# Can you see your dogs ribs?



## Wendi (Jul 2, 2012)

Maybe I'm wrong, but today I got into a little difference of opinion with the receptionist at my Vets office.

Roxxi has put on some weight over the winter, my fault. Today she weighed 63 pounds and last summer she weighed 57 pounds.

I said today I knew she was carrying a some extra weight from the winter.

She said the Vet made a note that she needed to lose weight when she was 57 lbs. So she needed to lose quite a bit. I said there was no way she needed to lose weight when she was 57 pounds. We had won a free exam at a different Vet while at Petapalooza, so we used it. At that appt. she weighed 57 pounds and that Vet said she was perfect weight. And EVERYONE else said she was too skinny. (She wasn't)


She then said I should be able to SEE her ribs as well as feel them easily.
This was our disagreement. Can you SEE your dogs ribs, really?

I think of dogs with short coats as dogs you can see ribs, not long coated dogs.

She also said that exercise didn't make a difference it was all in what she was being fed. 

She gets two cups of food a day total. I am going to cut her back to 3/4 and add some green beans until she is down to 57 pounds.


----------



## Megora (Jun 7, 2010)

No.... you should not see ribs. You should be able to feel them easily, but that's not the same thing. 

It's easy to see with Bertie because he was mostly "naked" in this shot (he blew his coat and had it all blown out during the grooming session just before) - 

He has a typical young dog's body. He will get a little more bone as he matures and he will get more muscle filling in as well, but while you can see where his waist is and generally see _where_ his ribs are, you can't SEE them.


----------



## Max's Dad (Apr 23, 2012)

No, you should absolutely not be able to see your dog's ribs.
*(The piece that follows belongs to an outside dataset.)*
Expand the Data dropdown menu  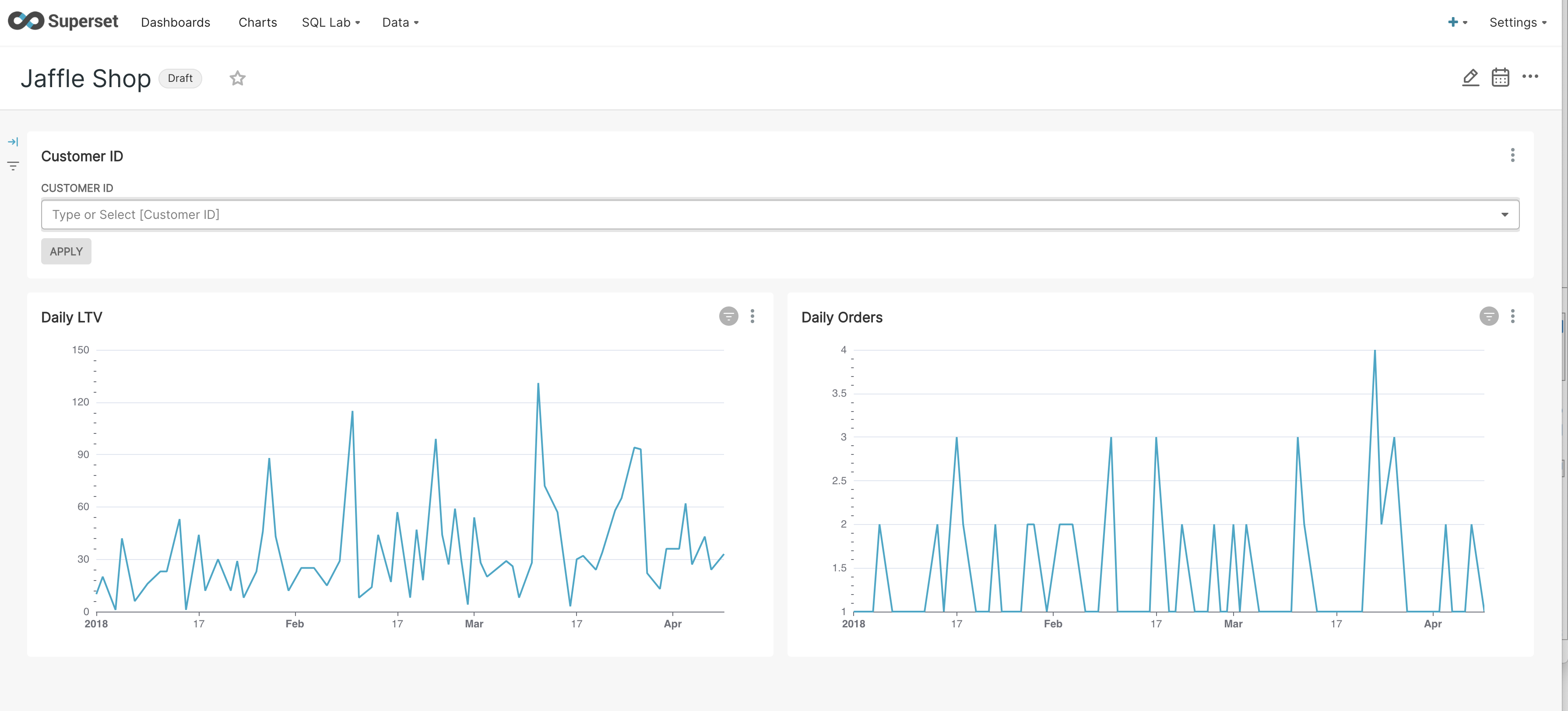(x=400, y=22)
I would suggest you refer the vet to the Purina weight chart.

How to Evaluate Your Dog's Weight - For Dummies

Note that the dog in the chart does not have fur.


----------



## Sarah~ (Sep 16, 2013)

It depends... in most long or double coated dogs I would say no, you should not be able to see ribs. There are some short coated breeds that are built to be naturally slender and you can see some ribs. In conditioned dogs with a short coat it looks like you can see all the ribs but the dog is fine. Dogs like bloodhounds, rotties, etc... The standard calls for a robust dog, you wouldn't see ribs on them. But Dobes, greyhounds, whippets, etc. have a much more defined tuck and are supposed to be very lean without being emaciated.

With a golden, I say no, you should not see ribs


----------



## CharlieBear80 (Oct 13, 2013)

On a dog with a coat like a GR, I'd say no. You can see Huck's, but he's a thin, short coated GSD!


----------



## Wendi (Jul 2, 2012)

That's what I said, not on a Golden. Breeds like Weimaraners you see their ribs when they move.

Why is it even though you're sure you are right, you want others to validate it...LOL

Thanks guys!


----------



## Reese9 (Jan 11, 2012)

Dogs should have an hourglass figure. You should not be able to see the ribs, but be able to feel them without prodding.


----------